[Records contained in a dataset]
*** Begin section ***

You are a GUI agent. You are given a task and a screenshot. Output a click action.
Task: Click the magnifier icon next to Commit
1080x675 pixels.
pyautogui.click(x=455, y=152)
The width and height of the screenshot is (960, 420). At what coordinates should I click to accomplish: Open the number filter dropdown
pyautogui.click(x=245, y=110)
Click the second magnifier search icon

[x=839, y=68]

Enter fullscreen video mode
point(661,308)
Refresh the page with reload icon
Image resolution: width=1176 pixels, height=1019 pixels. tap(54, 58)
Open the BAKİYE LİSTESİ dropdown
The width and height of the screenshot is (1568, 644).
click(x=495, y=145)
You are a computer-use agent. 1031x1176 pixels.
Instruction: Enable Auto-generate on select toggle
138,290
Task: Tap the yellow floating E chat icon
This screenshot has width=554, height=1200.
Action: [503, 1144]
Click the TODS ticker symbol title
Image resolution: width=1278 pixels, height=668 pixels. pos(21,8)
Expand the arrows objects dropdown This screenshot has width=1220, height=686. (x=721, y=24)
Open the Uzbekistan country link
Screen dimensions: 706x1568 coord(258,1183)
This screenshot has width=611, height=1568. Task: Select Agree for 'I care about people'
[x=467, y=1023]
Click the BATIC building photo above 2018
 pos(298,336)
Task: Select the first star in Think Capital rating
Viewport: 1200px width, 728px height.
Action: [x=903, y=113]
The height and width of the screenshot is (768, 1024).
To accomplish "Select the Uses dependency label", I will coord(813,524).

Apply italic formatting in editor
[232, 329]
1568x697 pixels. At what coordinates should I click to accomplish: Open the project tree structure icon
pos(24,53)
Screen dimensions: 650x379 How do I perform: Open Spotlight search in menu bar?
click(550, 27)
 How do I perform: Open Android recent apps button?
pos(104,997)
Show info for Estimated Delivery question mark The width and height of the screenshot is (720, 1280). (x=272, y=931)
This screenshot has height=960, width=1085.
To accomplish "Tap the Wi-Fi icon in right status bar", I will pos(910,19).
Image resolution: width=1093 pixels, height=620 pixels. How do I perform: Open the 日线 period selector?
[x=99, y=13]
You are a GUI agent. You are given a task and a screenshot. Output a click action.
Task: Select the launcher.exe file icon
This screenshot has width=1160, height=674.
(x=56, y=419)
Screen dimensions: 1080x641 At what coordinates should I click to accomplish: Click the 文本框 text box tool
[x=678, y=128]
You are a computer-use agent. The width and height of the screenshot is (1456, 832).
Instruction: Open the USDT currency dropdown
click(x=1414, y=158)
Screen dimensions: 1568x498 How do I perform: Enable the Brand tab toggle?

*** End section ***

- _WHAT YOU SHOULD DO_:
Could I ask you to return the records exactly and in full?

- _EXERCISE ANSWER_:
You are a GUI agent. You are given a task and a screenshot. Output a click action.
Task: Click the magnifier icon next to Commit
1080x675 pixels.
pyautogui.click(x=455, y=152)
The width and height of the screenshot is (960, 420). At what coordinates should I click to accomplish: Open the number filter dropdown
pyautogui.click(x=245, y=110)
Click the second magnifier search icon

[x=839, y=68]

Enter fullscreen video mode
point(661,308)
Refresh the page with reload icon
Image resolution: width=1176 pixels, height=1019 pixels. tap(54, 58)
Open the BAKİYE LİSTESİ dropdown
The width and height of the screenshot is (1568, 644).
click(x=495, y=145)
You are a computer-use agent. 1031x1176 pixels.
Instruction: Enable Auto-generate on select toggle
138,290
Task: Tap the yellow floating E chat icon
This screenshot has width=554, height=1200.
Action: [503, 1144]
Click the TODS ticker symbol title
Image resolution: width=1278 pixels, height=668 pixels. pos(21,8)
Expand the arrows objects dropdown This screenshot has width=1220, height=686. (x=721, y=24)
Open the Uzbekistan country link
Screen dimensions: 706x1568 coord(258,1183)
This screenshot has width=611, height=1568. Task: Select Agree for 'I care about people'
[x=467, y=1023]
Click the BATIC building photo above 2018
 pos(298,336)
Task: Select the first star in Think Capital rating
Viewport: 1200px width, 728px height.
Action: [x=903, y=113]
The height and width of the screenshot is (768, 1024).
To accomplish "Select the Uses dependency label", I will coord(813,524).

Apply italic formatting in editor
[232, 329]
1568x697 pixels. At what coordinates should I click to accomplish: Open the project tree structure icon
pos(24,53)
Screen dimensions: 650x379 How do I perform: Open Spotlight search in menu bar?
click(550, 27)
 How do I perform: Open Android recent apps button?
pos(104,997)
Show info for Estimated Delivery question mark The width and height of the screenshot is (720, 1280). (x=272, y=931)
This screenshot has height=960, width=1085.
To accomplish "Tap the Wi-Fi icon in right status bar", I will pos(910,19).
Image resolution: width=1093 pixels, height=620 pixels. How do I perform: Open the 日线 period selector?
[x=99, y=13]
You are a GUI agent. You are given a task and a screenshot. Output a click action.
Task: Select the launcher.exe file icon
This screenshot has width=1160, height=674.
(x=56, y=419)
Screen dimensions: 1080x641 At what coordinates should I click to accomplish: Click the 文本框 text box tool
[x=678, y=128]
You are a computer-use agent. The width and height of the screenshot is (1456, 832).
Instruction: Open the USDT currency dropdown
click(x=1414, y=158)
Screen dimensions: 1568x498 How do I perform: Enable the Brand tab toggle?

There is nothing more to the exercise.